10.000 Arbeitsplätze könnten wegfallen. Der Betriebsratschef zeigte sich „geschockt und enttäuscht“. Verdi kritisiert Informationspolitik.

Düsseldorf/Frankfurt. Deutschlands größter Energiekonzern E.on will nach dem beschleunigten Atomausstieg offenbar die Axt anlegen. Das Unternehmen erwäge die Streichung von bis zu 10.000 Stellen weltweit, berichtete die „Süddeutsche Zeitung“ am Wochenende - das wären mehr als zehn Prozent der gesamten Belegschaft.
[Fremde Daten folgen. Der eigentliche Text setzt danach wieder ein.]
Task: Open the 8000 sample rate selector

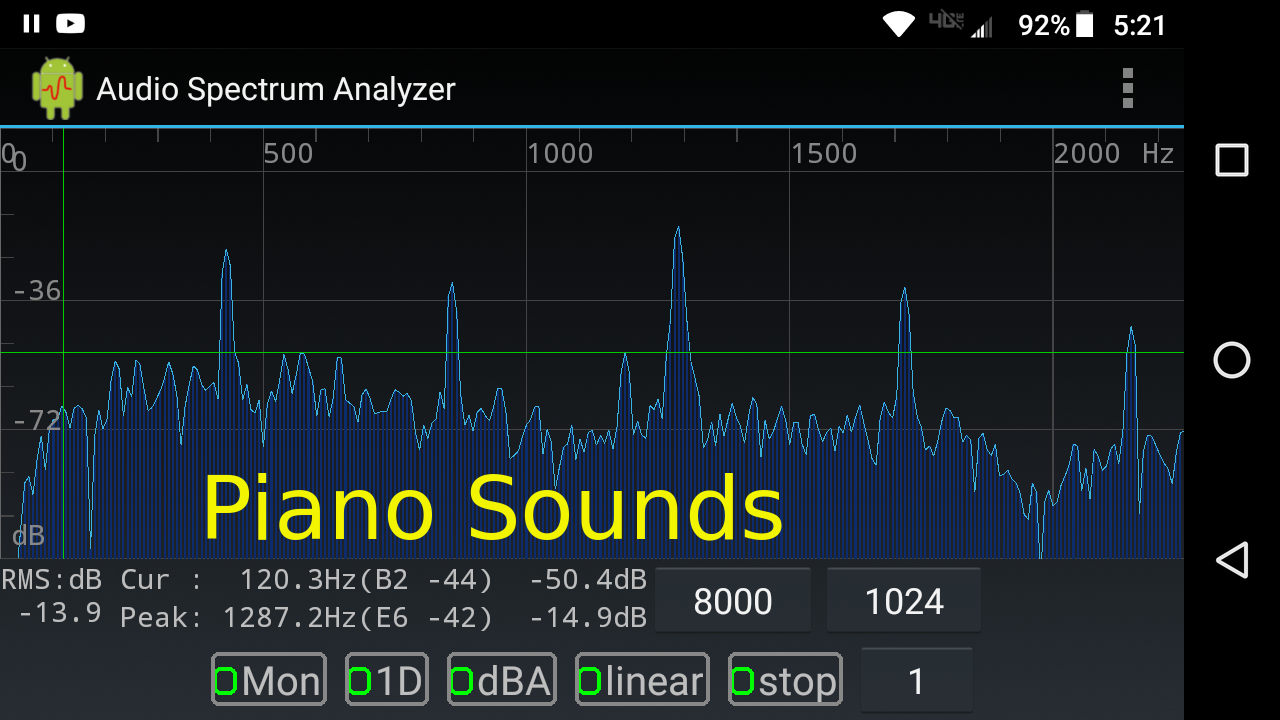Action: pyautogui.click(x=733, y=600)
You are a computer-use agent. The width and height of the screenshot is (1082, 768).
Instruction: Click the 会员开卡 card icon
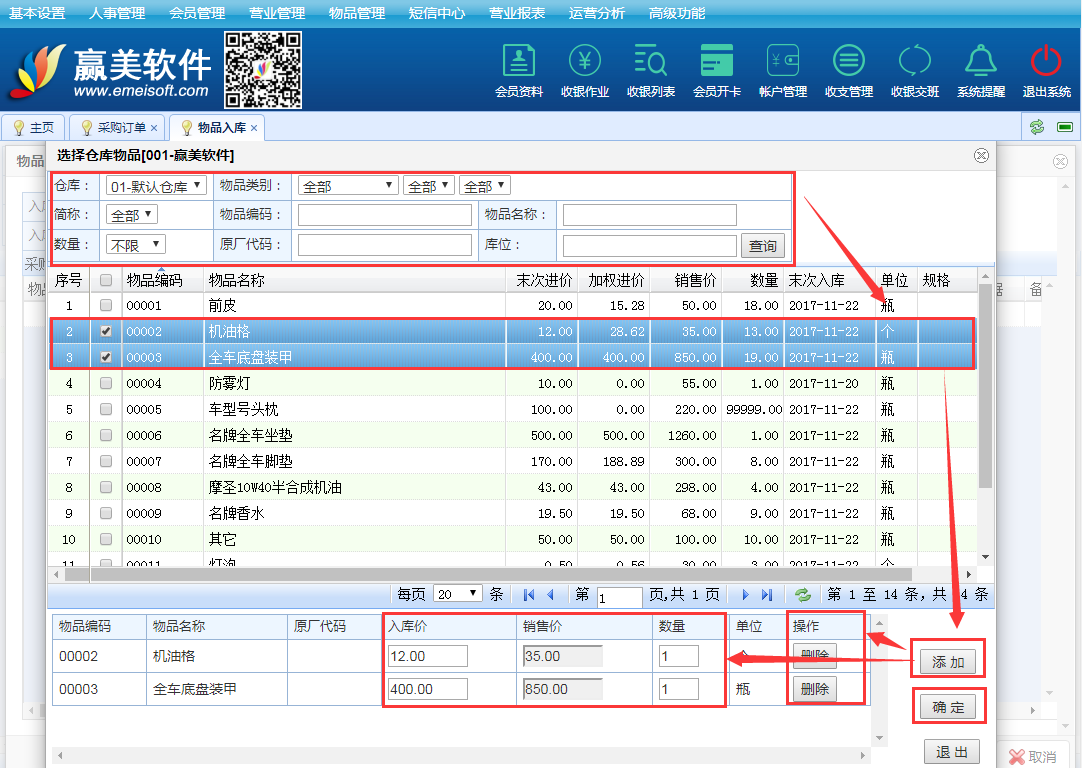click(717, 62)

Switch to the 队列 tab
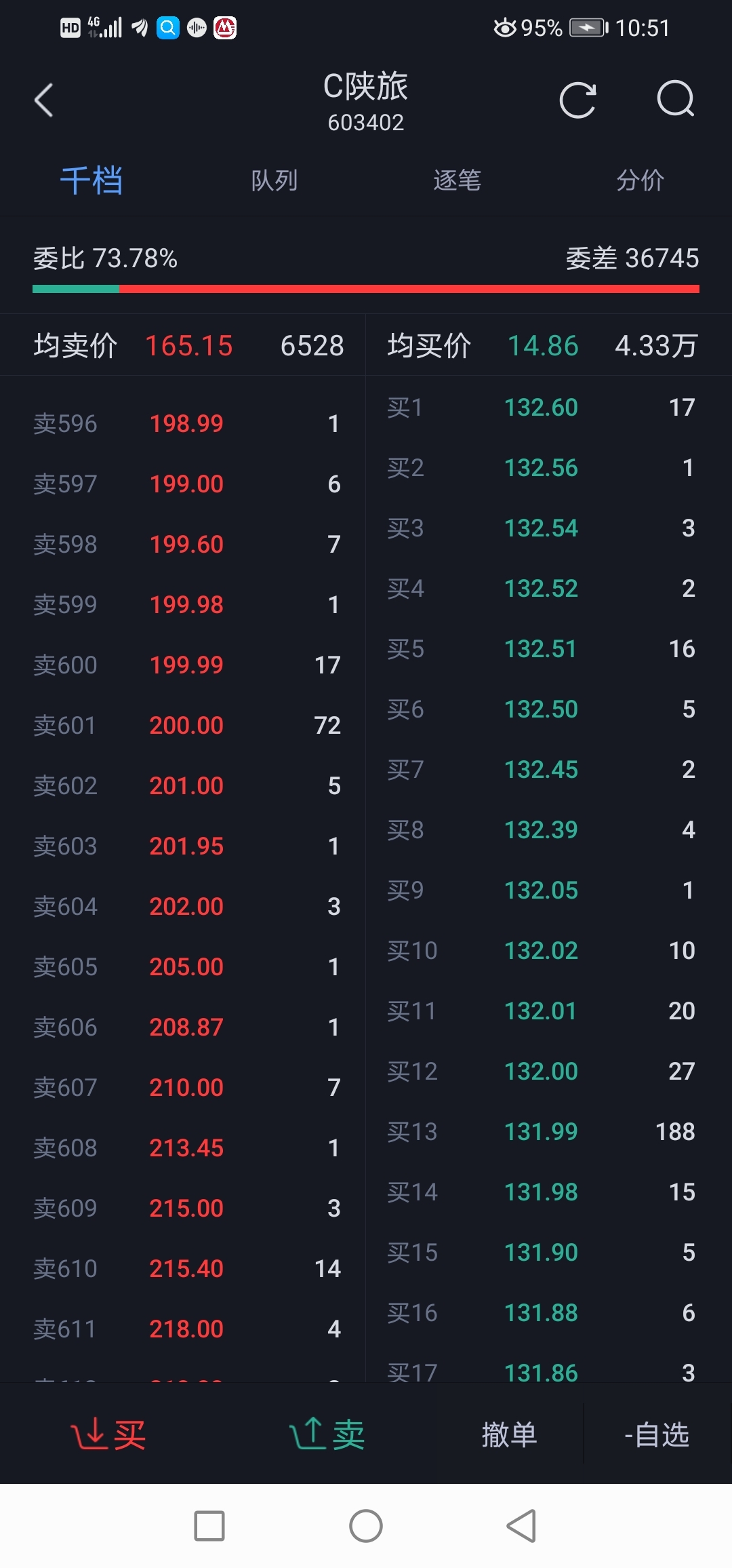(274, 180)
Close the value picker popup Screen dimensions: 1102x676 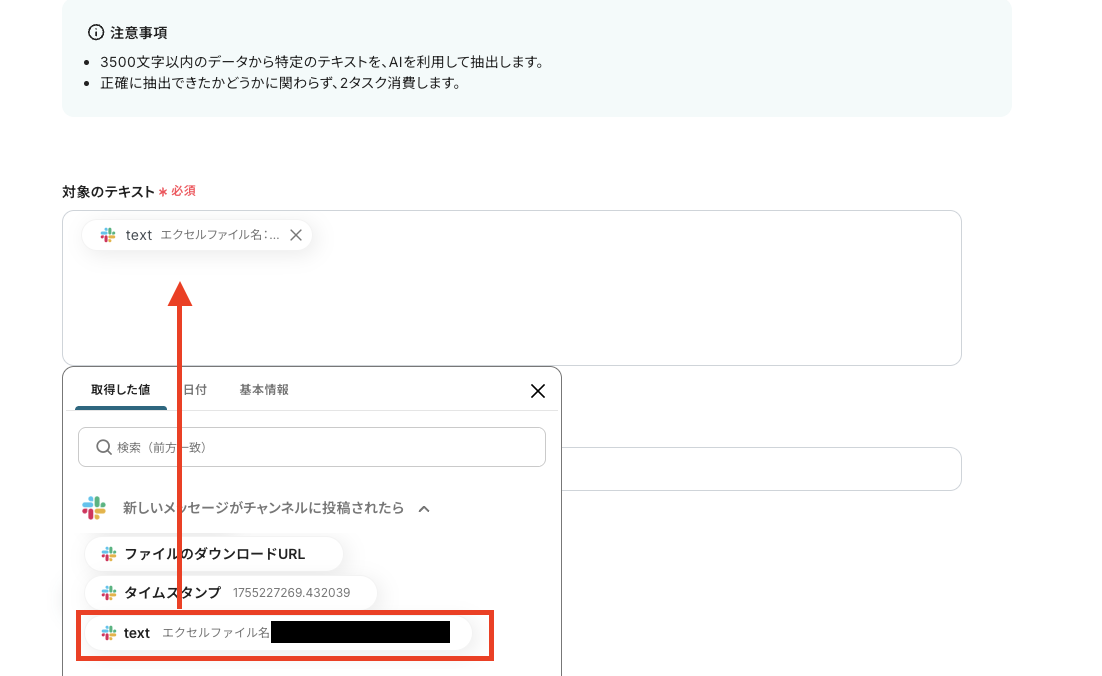(538, 391)
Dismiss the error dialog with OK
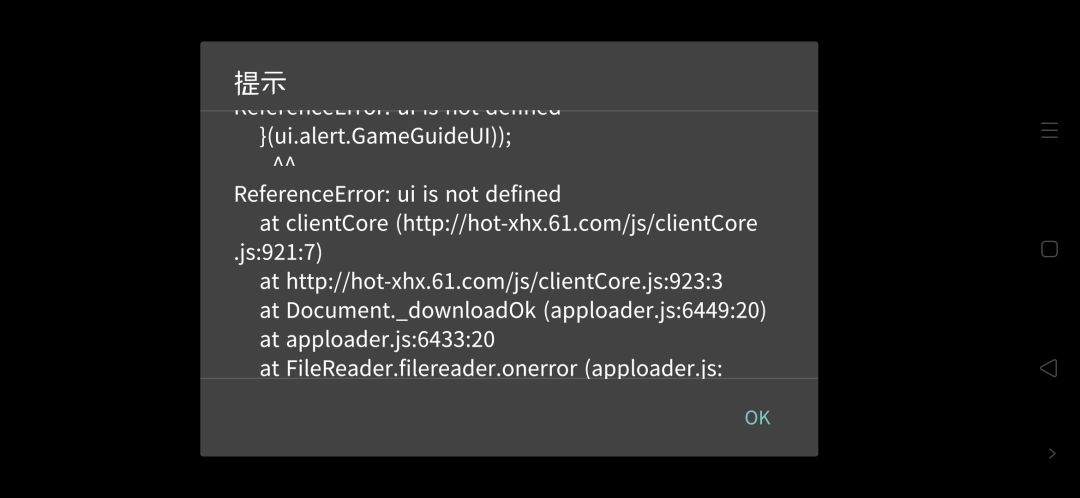This screenshot has width=1080, height=498. (x=757, y=417)
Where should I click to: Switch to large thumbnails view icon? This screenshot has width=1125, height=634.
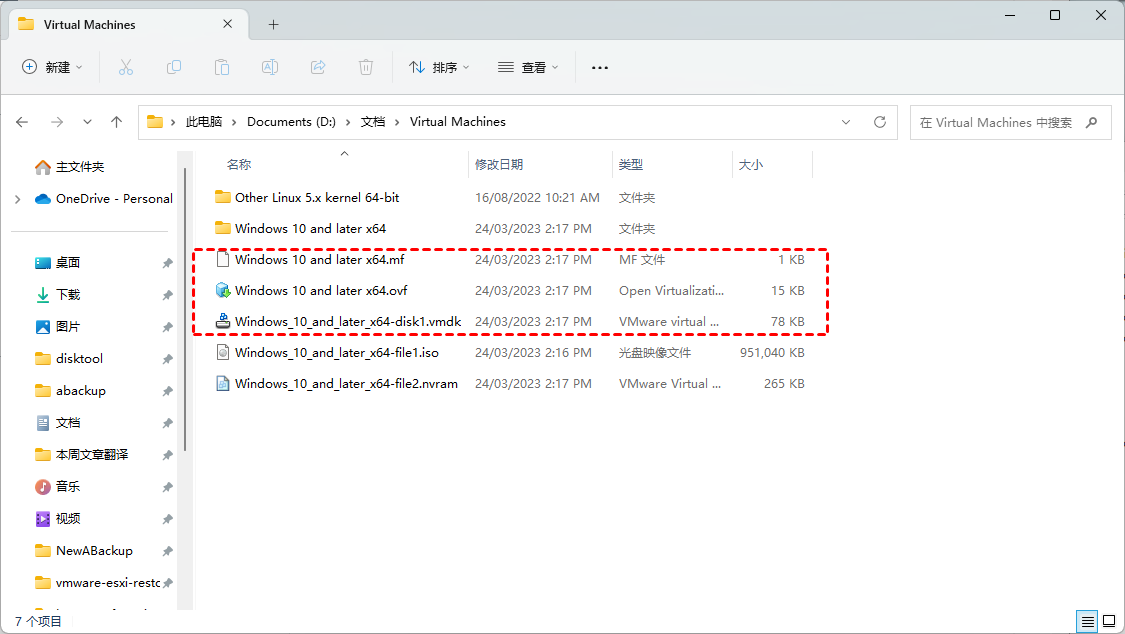pos(1108,621)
Damit würde der Umbau des Konzerns deutlich härter ausfallen als bisher bekannt – zuletzt war in Medienberichten nur von der Streichung einiger hundert Stellen die Rede.

E.on wollte den Bericht nicht kommentieren, bekräftigte allerdings die Aussagen der vergangenen Tage. „Vor dem Hintergrund der veränderten Rahmenbedingungen prüft E.on derzeit mögliche Anpassungen der Strategie und der Aufstellung des Unternehmens“, sagte ein Sprecher am Samstag. „Entscheidungen sind aber noch nicht gefallen.“

Konzernbetriebsratschef Hans Prüfer ist empört. „Ich bin geschockt und enttäuscht, was in den Medien gestreut wird“, sagte er der Nachrichtenagentur Reuters. „Der Vorstand muss dringend für Klarheit sorgen. Der Vorstand muss seine Pläne auf den Tisch legen.“ Der Aufsichtsrat soll laut „SZ“ möglicherweise bereits auf der zweitägigen Sitzung am Montag und Dienstag über die Abbaupläne informiert werden. Etwa ein Drittel der Stellenstreichungen könnten dabei auf Deutschland entfallen.

„Bis jetzt ist das alles reine Spekulation“, sagte Verdi-Energieexperte Sven Bergelin, der auch im Aufsichtsrat von E.on sitzt, zu Reuters. „Die Informationspolitik des Vorstands ist katastrophal. Wir werden daher auch Konsequenzen fordern“, kündigte er an. Nähere Angaben machte er dazu nicht.

Konzernbetriebsratschef Prüfer hatte bereits am Freitag Alarm geschlagen und erklärt, E.on-Chef Johannes Teyssen treibe einen radikalen Umbau des Versorgers voran. Aus dem Management sei verlautet, dass der Vorstand die Gesellschaften E.on Ruhrgas in Essen, E.on Kraftwerke in Hannover und E.on Energie in München auflösen wolle. Bei den drei Unternehmen sind Tausende Mitarbeiter beschäftigt. Insgesamt hat E.on in Deutschland rund 35.000 Mitarbeiter. Beim geplanten Arbeitsplatzabbau werde in den schlimmsten Szenarien von einer fünfstelligen Zahl betroffener Jobs ausgegangen, berichtete die „SZ“ unter Berufung auf Gewerkschaftskreise. Ein Personalabbau im vierstelligen Bereich gelte als wahrscheinlich.

E.on legt in der kommenden Woche wie der zweitgrößte deutsche Versorger RWE Zahlen für das zweite Quartal vor. Analysten rechnen bei beiden Konzernen mit Gewinneinbrüchen und der Rücknahme der Prognosen. Zuvor steht auch bei RWE am Montag eine außerordentliche Aufsichtsratssitzung an, bei der über die Suche nach einem neuen Konzernchef, eine mögliche Kapitalerhöhung und Beteiligungsverkäufe diskutiert werden soll.

Konkurrent E.on macht vor allem die Abschaltung seiner ertragsreichen Atomkraftwerke Isar 1 und Unterweser zu schaffen. Das Gasgeschäft, in dem Ruhrgas jahrelang für Milliardengewinne sorgte, leidet unter ungünstigen Verträgen mit Lieferanten wie dem russischen Konzern Gazprom. Nach einer Einkaufstour unter Teyssens Vorgänger Wulf Bernotat sitzt das Unternehmen zudem auf einem milliardenschweren Schuldenberg.